The second edition of the Amaravati Championship will begin on 15 July, setting up a statewide talent-search format for young athletes in Andhra Pradesh.

Akashvani said that Sports Authority of Andhra Pradesh chairman A Ravi Naidu unveiled the championship poster and said selections will be held across all 175 assembly constituencies. The competition will cover under-17 and under-23 age groups.

Competition design

The format gives the event a wider public value than a single tournament. Constituency-level selections are scheduled before district competitions from 1 to 15 August. State-level events are planned from 20 to 25 August, with awards to be presented on 29 August.

The championship is expected to cover 12 disciplines and offer prize money of Rs 94 lakh.

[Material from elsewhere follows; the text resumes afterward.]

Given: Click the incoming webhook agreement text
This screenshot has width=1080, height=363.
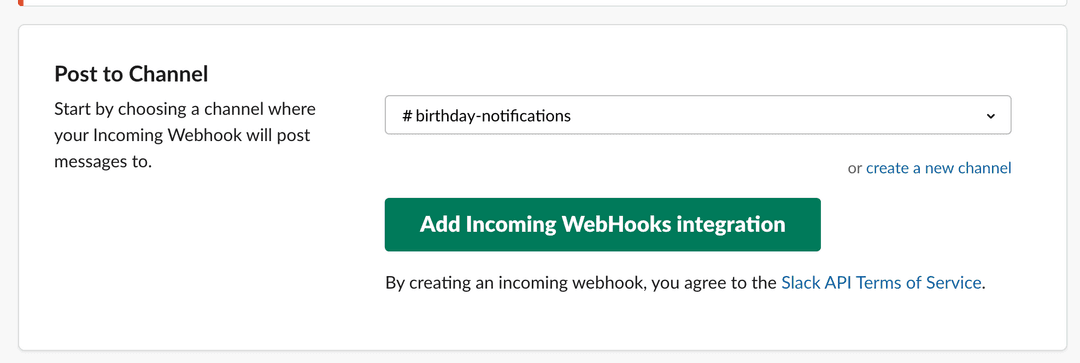Looking at the screenshot, I should (685, 283).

Organisers have set a target of participation from more than three lakh students, making the event relevant for schools, colleges, local coaches and district sports officials.

For a state-level sports programme, the most important question is whether selection remains transparent and whether talented athletes from smaller towns get coaching, equipment and competition exposure after the event ends.

Athlete pathway

A mass participation event can create a useful first filter, but it must connect to a second pathway: district coaching centres, medical support, nutrition guidance, sport-specific training and tracking of promising athletes.

If the competition is run well, it can help schools identify serious athletes early and give the state sports system a clearer map of talent by region and discipline. The outcome should be judged not only by medals at the closing ceremony, but by how many athletes continue training after August.

The constituency-level approach is useful because it reduces the distance between a student and the first stage of selection. Many young athletes never reach district trials because travel, information gaps and school-level screening keep them out.

A transparent results database would make the championship stronger. Public lists of qualifiers, timings, scores and selection criteria can help families trust the process and allow coaches to compare performance across districts.